個別の事業については、インバウンドで縮小した止瀉薬「正露丸」の国内外の市場の回復と、整腸薬としての認知拡大を挙げた。そのために、タレントの藤井隆さんを起用しているテレビCMを中心に、SNSやデジタルを含めたメディアミックスで、正露丸のキーメッセージをしっかり伝え、「ラッパ・ブランドの再成長を目指す」とした。
二酸化塩素空間除菌の規格化へ
感染管理事業については、「クレベリン」のさらなる理解促進と信頼醸成の必要性を強調した。
「流通できる二酸化塩素の製品に関しては我々にオリジナルがあり、特許があり、論文がある。さまざまな生活環境の課題を解決する唯一の製品を売り出していると我々は自負している」と強調。

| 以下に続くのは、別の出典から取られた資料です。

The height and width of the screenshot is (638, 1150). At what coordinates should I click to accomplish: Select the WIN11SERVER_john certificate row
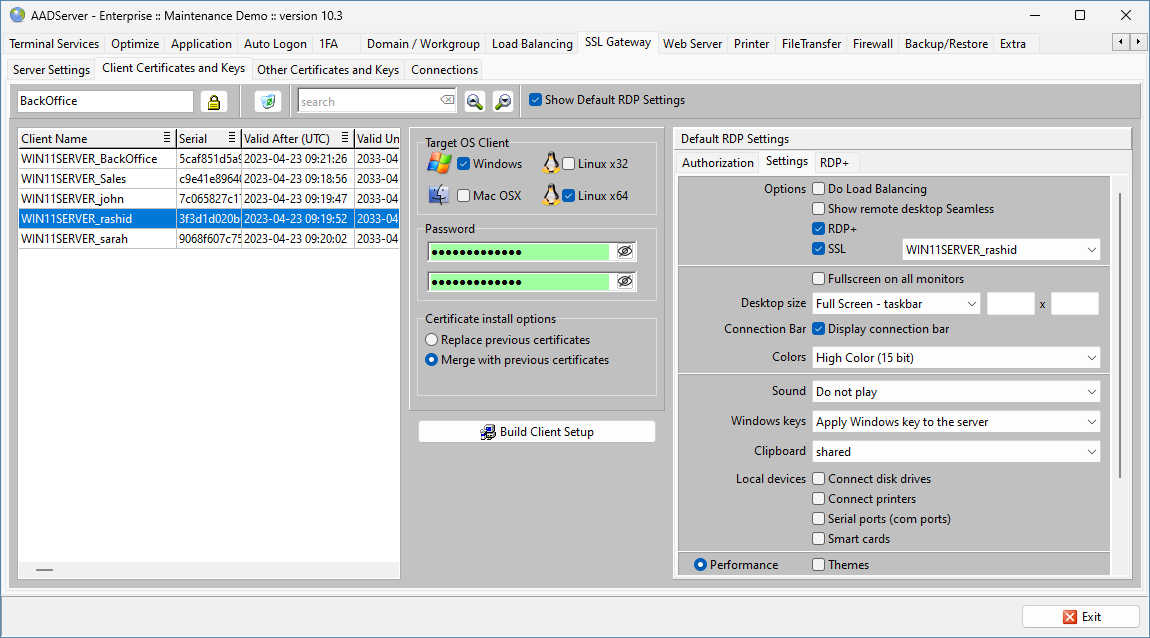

そのリソースを、二酸化塩素製品に特化し、安全性と有用性の理解をしっかりと進める。「原点に立ち返り、臭い、カビ、閉鎖空間での除菌について理解を進めていきたい」と続けた。また、問題とされている二酸化塩素の空間除菌ウイルス除去の規格化を進めていきたいとし、「規格がないので参入障壁がない、ルールがないという行政担当者と、規格化に向けた協力もいただけるということを前提に、(一社)日本二酸化塩素工業会では、コミュニケーションを通して、せっかく出来上がった市場をさらに確固たるものにしていくという方針で進める。最適な生産体制を確立していく」としている。
クレベリン事業からの撤退はないかとの記者からの質問に対し、「撤退は全く考えていない」と否定。現在、操業を停止している茨木工場についても、「大幸薬品の成長のドライブになる工場。来期になって再検討するが、茨木工場を動かすために会社が動いていると理解してほしい」と結んだ。